The Roncali lighthouse was opened on September 15, 1850, during Spanish rule. Its construction, authorized by the governor general O'Donnell, was carried out between 1846 and 1849, and was completed under the government of Federico de Roncali, count of Alcoy, whose surname gave the work its name. Built at this extreme and solitary point, its function was to guide the ships that rounded the west of Cuba, warning them of the closeness of the coast and the dangers of the passage. The lighthouse became, for a long time, practically the only construction of importance in this corner of the island and a symbol of the Cape of San Antonio.
More than a century and a half later, the Roncali lighthouse still marks the westernmost tip of Cuba and is the emblematic image of the Cape of San Antonio, today within Guanahacabibes National Park. For the travelers who reach this remote point, the lighthouse represents the Cuban 'end of the world': the place where the land ends and the immense sea begins.
The 20th century brought the recognition of the extraordinary natural value of Guanahacabibes, precisely what its historic isolation had allowed to conserve. The peninsula preserves extensive almost pristine semi-deciduous forests, mangroves, lagoons, caves and a coast of very rich coral reefs, plus a notable diversity of flora and fauna, with species endemic to Cuba, migratory birds and sea turtle nesting areas.
In recognition of that natural heritage, UNESCO in 1987 declared the Guanahacabibes Peninsula a Biosphere Reserve, within its Man and the Biosphere (MAB) Programme. Subsequently, part of the territory was constituted as Guanahacabibes National Park, with a strict protection regime that regulates access, activities and the use of resources to preserve the ecosystems. The management is organized from the La Bajada ecological station, which controls the trails, the wildlife watching and the visits.

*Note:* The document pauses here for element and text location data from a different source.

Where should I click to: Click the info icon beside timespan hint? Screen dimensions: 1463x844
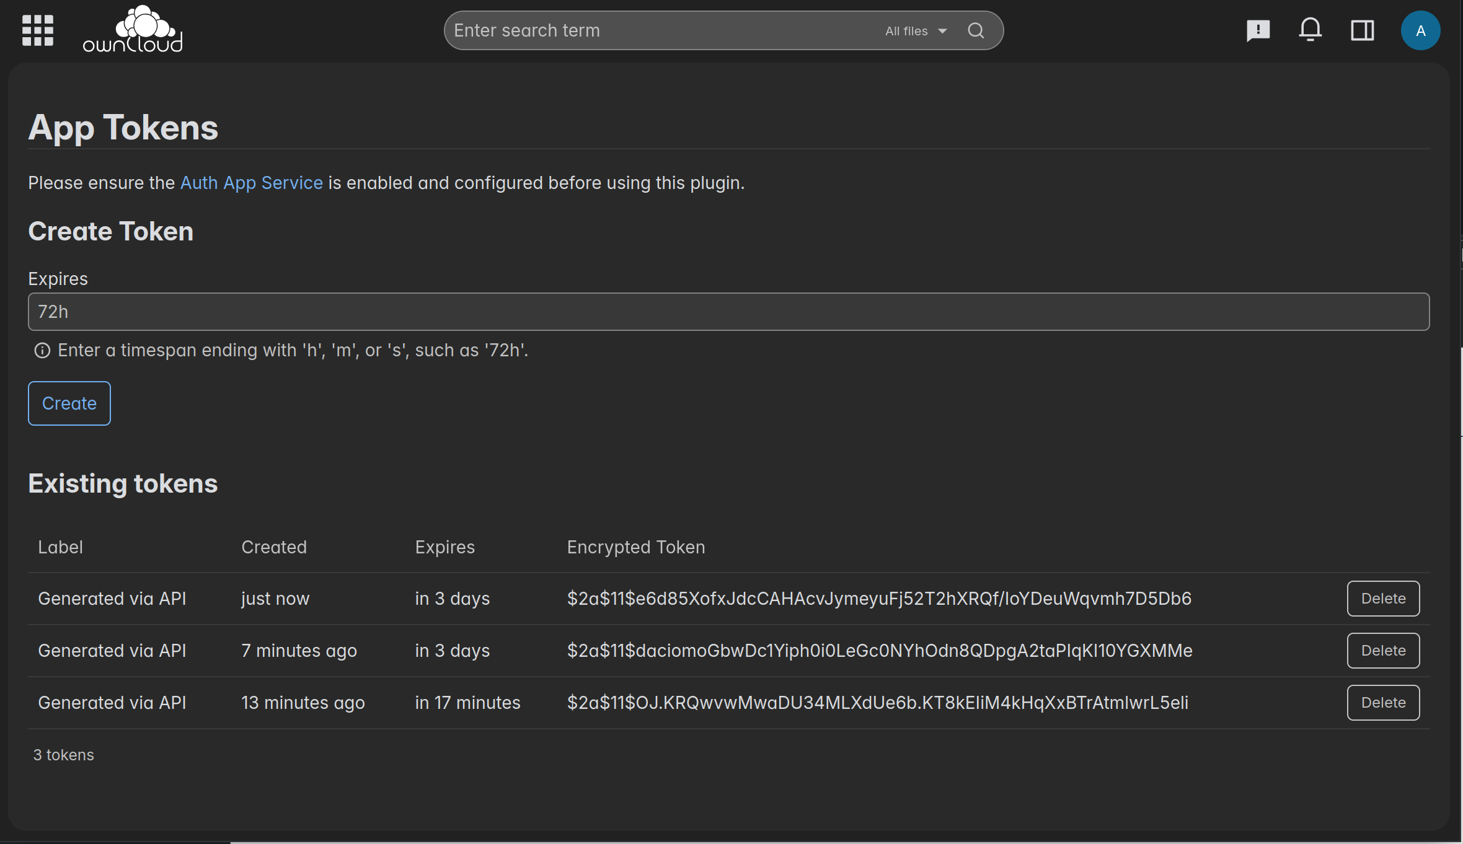click(x=42, y=351)
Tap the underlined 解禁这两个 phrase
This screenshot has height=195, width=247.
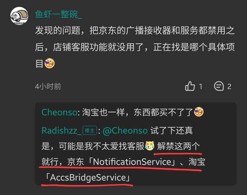(178, 146)
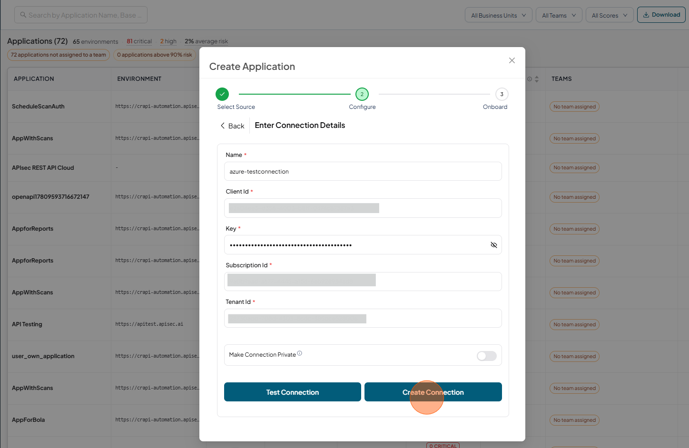
Task: Click the search magnifier icon
Action: [x=23, y=15]
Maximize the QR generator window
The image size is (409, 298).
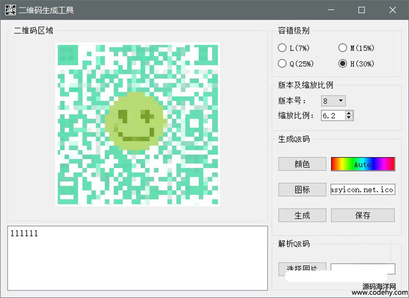361,10
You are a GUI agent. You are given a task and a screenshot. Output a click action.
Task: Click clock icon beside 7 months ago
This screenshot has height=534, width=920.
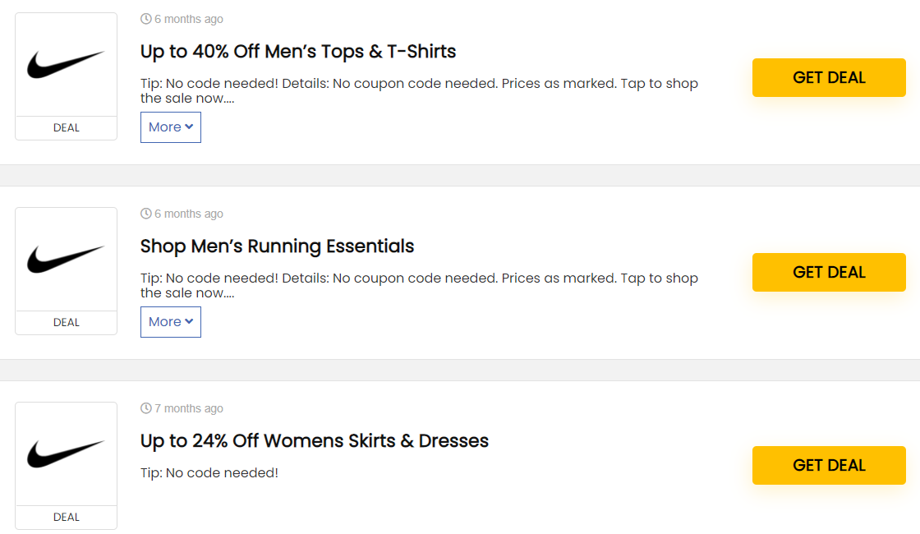pyautogui.click(x=146, y=408)
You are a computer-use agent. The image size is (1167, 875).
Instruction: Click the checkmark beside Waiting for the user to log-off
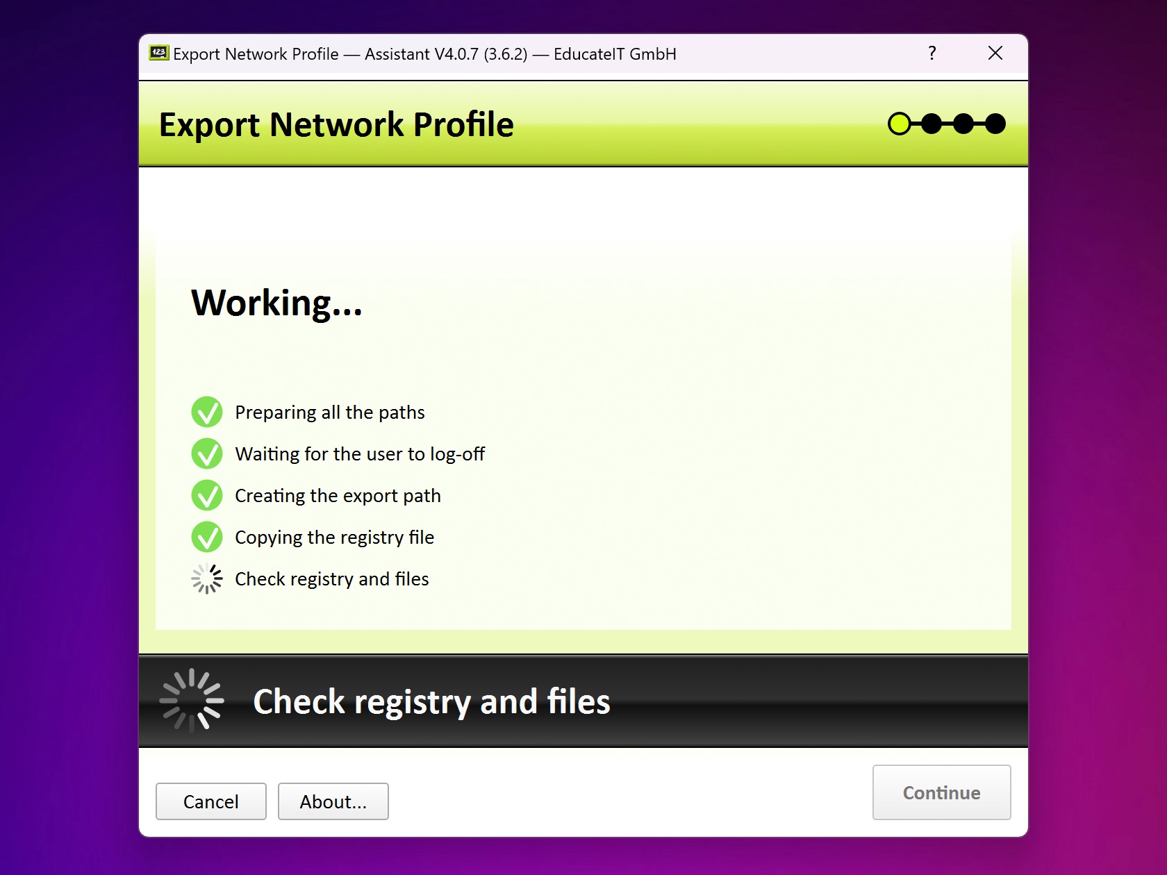pos(206,453)
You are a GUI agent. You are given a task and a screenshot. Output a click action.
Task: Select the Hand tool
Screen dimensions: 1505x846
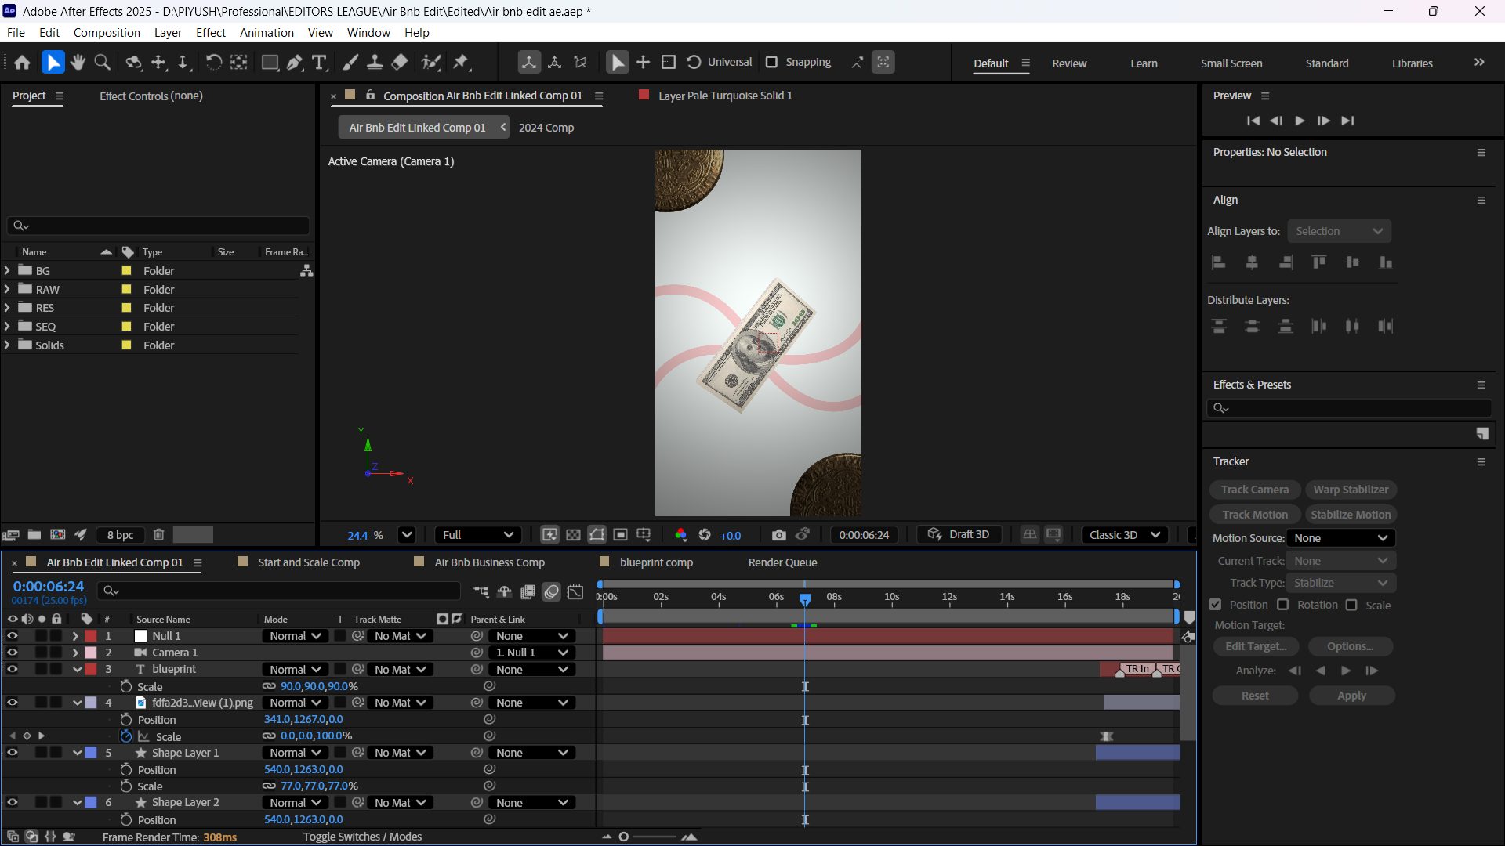tap(77, 63)
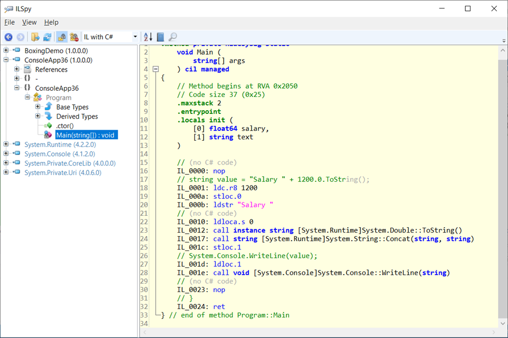Open the File menu
The height and width of the screenshot is (338, 508).
[9, 22]
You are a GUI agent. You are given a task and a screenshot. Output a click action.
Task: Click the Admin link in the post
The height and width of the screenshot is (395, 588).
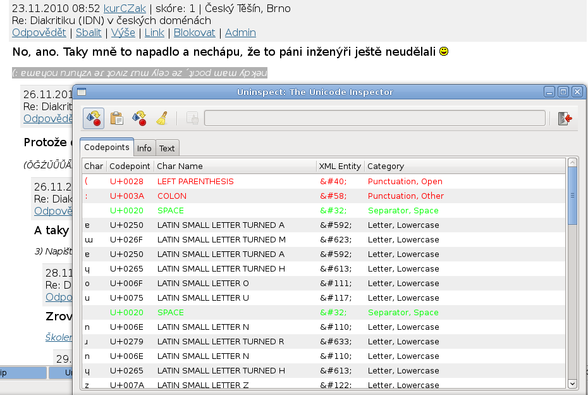click(240, 32)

This protected-area status made Guanahacabibes one of the great natural sanctuaries of Cuba and a leading ecotourism destination. The protection seeks to reconcile conservation with responsible nature tourism —guided trails, bird and turtle watching, reef diving— that allows the peninsula to be seen without damaging its fragile balance. The 'forgotten land' of the colonial era was thus transformed into an internationally recognized environmental treasure.
The best-known name of Guanahacabibes for travelers is, without a doubt, María la Gorda, a cove of transparent waters on the south coast of the peninsula that became, from the late 20th century, one of Cuba's main diving destinations. The place name is surrounded by legends: the most widespread tells the story of a woman —María, nicknamed 'la Gorda' (the fat one)— who is said to have lived in this remote spot on the coast, giving the place its name; like so many such tales, it mixes history and tradition.
Beyond the legend, what gave María la Gorda fame were its seabeds. The coral reefs of the Corrientes cove, very well preserved thanks to the isolation and protection of the area, offer coral walls, giant sponges, abundant marine life and exceptional visibility. The development of a dive center and a lodging complex made it possible to put these reefs within the reach of divers from around the world, making María la Gorda a benchmark for diving in Cuba and the Caribbean.
Today, María la Gorda is the tourist gateway to Guanahacabibes and the point where the lodging and the activity are concentrated. Its development as a diving destination, integrated into the protection framework of the national park and the biosphere reserve, symbolizes the present of the peninsula: a remote and wild frontier that has become a destination of nature and adventure, valued by those seeking the reefs, the forests and the feeling of being at the edge of Cuba. The history of Guanahacabibes remains tied, as always, to its nature.